Lettres: (1929-1940)
de Samuel Beckett

critiqué par JPGP, le 19 décembre 2022
( - 77 ans)


La note:  étoiles
Samuel Beckett : premières lettres
Dans une lettre capitale de 1937 écrite en allemand Beckett exprime déjà son insatisfaction à l'égard de la langue : "Écrire en anglais conventionnel devient pour moi de plus en plus difficile. Cela me paraît même absurde. Ma propre langue m'apparaît comme un voile qu'il faut déchirer afin d'atteindre les choses (ou le néant) qui se trouvent au-delà». Ce témoignage souligne l’importance d’une correspondance inédite en français. L’édition est remarquable. Trop peut être : le corpus critique étouffe (tout en l’éclairant) la faconde de lettres qui mériteraient de respirer plus librement comme elles furent écrites parfois sur des feuilles déchirées de carte ou au dos de carton d’invitation. La correspondance ponctue les différentes étapes d’une création qui va quitter le récit pour le théâtre et le théâtre pour la télévision et les textes brefs en un travail où l'un des paradoxes est de pouvoir pratiquement se passer de mots et d'images.

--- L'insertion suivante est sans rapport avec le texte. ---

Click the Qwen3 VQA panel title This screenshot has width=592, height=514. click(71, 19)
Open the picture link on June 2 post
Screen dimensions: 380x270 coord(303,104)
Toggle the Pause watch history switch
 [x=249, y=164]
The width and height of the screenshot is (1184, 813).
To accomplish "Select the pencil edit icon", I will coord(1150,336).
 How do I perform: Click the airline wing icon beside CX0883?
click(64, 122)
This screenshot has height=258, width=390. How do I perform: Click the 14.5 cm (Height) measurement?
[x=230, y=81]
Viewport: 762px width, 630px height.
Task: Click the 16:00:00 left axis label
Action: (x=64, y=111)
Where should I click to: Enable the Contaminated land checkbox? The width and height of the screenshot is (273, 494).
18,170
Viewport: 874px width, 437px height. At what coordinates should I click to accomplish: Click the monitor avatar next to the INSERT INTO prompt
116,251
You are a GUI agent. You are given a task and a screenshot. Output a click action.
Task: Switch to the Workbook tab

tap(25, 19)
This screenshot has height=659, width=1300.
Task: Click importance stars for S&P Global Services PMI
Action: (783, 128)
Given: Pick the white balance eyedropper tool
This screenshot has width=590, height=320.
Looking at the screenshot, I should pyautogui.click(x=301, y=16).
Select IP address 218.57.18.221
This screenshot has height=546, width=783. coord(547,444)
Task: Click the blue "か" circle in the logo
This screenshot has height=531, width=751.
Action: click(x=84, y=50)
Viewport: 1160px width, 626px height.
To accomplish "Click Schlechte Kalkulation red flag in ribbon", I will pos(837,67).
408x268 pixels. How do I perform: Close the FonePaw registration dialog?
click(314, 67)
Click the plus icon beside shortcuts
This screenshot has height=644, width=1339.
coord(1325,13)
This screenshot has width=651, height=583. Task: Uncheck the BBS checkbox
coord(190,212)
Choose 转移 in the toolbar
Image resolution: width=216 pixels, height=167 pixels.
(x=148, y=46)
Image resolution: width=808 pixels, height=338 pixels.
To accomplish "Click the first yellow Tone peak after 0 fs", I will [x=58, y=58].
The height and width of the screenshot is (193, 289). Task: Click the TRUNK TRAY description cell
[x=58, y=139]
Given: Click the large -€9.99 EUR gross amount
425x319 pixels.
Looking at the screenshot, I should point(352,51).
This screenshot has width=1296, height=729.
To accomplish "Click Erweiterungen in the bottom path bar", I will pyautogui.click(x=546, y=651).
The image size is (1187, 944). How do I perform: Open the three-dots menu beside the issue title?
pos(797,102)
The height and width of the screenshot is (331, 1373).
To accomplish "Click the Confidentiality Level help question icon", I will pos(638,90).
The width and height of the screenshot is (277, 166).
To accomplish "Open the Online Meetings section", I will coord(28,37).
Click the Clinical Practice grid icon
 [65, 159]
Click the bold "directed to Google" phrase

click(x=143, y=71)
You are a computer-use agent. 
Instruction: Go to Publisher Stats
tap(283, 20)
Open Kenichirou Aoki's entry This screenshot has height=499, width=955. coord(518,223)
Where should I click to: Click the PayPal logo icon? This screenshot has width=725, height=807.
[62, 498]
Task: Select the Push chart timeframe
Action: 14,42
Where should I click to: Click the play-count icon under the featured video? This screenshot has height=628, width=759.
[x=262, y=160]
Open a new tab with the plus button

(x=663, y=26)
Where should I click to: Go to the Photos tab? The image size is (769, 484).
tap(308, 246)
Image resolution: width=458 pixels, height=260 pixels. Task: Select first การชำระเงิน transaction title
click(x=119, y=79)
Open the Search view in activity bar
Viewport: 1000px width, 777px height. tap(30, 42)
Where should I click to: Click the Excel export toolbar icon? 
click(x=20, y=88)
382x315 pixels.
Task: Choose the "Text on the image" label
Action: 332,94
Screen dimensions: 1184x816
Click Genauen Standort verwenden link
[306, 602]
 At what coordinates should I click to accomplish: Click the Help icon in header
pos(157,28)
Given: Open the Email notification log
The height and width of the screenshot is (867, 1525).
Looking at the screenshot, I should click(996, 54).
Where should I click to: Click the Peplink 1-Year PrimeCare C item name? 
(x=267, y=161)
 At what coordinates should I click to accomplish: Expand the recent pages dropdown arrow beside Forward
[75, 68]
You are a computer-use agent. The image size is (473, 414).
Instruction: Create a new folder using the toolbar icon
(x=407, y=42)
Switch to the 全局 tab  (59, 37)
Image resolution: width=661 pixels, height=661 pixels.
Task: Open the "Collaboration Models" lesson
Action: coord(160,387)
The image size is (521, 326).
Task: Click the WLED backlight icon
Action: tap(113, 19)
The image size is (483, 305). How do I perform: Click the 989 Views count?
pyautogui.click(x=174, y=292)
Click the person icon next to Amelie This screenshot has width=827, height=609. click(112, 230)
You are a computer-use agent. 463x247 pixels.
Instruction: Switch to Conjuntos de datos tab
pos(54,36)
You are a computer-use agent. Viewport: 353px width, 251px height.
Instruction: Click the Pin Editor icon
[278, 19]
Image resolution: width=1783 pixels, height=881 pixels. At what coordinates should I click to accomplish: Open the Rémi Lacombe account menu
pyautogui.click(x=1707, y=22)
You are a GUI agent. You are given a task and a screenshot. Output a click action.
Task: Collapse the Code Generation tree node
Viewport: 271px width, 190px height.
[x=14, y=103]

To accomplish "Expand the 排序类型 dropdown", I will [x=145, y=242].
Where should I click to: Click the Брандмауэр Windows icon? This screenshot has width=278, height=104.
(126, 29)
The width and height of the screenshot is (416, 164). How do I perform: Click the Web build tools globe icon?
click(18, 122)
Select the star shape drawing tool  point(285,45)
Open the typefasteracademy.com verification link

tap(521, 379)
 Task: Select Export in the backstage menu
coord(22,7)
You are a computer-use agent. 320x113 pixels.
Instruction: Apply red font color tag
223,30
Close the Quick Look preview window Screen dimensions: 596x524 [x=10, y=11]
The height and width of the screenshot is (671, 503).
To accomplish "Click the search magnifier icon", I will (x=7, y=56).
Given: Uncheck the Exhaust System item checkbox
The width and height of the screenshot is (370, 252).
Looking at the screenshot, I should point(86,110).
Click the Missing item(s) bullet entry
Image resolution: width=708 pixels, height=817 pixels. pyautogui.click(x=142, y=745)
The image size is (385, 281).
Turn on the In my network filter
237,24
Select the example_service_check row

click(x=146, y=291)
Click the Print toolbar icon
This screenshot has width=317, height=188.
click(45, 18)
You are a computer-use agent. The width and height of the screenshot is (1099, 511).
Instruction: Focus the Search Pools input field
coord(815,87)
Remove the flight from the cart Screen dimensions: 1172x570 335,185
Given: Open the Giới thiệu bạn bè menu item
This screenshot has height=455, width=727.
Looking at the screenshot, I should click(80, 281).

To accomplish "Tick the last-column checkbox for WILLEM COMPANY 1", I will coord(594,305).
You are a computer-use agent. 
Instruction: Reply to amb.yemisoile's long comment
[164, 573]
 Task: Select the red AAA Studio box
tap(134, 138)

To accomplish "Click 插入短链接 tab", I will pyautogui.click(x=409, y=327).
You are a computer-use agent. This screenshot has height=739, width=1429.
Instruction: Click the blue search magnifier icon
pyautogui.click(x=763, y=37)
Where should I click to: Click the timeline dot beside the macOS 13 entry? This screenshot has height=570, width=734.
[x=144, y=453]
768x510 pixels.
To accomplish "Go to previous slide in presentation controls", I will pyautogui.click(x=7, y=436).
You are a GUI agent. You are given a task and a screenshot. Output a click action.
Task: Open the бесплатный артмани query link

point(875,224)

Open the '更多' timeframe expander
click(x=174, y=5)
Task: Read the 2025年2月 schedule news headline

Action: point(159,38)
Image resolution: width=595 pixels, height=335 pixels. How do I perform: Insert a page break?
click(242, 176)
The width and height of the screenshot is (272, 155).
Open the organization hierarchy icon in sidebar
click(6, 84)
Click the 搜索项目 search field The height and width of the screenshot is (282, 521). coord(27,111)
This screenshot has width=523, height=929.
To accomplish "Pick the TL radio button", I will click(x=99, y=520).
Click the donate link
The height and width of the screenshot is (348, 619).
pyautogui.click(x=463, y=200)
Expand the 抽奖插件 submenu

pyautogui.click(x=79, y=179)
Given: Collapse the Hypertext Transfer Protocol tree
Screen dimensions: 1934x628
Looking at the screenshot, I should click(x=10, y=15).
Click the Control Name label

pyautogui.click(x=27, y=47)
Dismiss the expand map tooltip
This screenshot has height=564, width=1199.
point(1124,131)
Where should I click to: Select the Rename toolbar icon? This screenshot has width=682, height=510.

Toutefois dans ce premier tome le langage se poursuit allègrement. L’autodérision fleurit. L’intellect de Beckett brille sans qu’il ne cherche à prendre la moindre pose. Marquée par la présence du corps, ses douleurs mais aussi par les moqueries envers lui, la correspondance donne à voir un auteur en rien sentimental mais attentif mais qui demeurera en dépit de ses amitié dans la solitude et ne sera jamais marié tout à fait. Les lettres à sa femme ne seront d’ailleurs jamais publiées en français ce conformément aux vœux de l’auteur. Il demanda à son exécuteur testamentaire (Jérôme Lindon) de publier « uniquement » les lettres ayant rapport à l’œuvre elle-même. L’édition anglaise reprise ici déroge à la règle. Mais pour le ravissement des lecteurs.

Ces lettres ne constituent pas des appendices. Elles permettent de comprendre la problématique de l'oeuvre et son mouvement général. Entre autre la décision d’écrire en français plus « pauvre » que l’anglais. Dans une lettre à Patrick Bowles - traducteur de la première mouture de Molloy Beckett écrit :"On ne dirait pas çà en anglais, on dirait autre chose"autre chose de bien différent dans la mesure où l'anglais est plus "flatteur" que le français… Tout l’imaginaire paradoxal de Beckett est déjà éclair par ce premier tome. Il sera pour les amateurs de Beckett un corpus significatif puisque surgit déjà le rêve de la blancheur d'une page où plus rien ne s'inscrit, de la noirceur d'une image où plus rien ne se voit mais qui paradoxalement foisonnent, débordent d'une lumière contenue, étrange et irrépressible.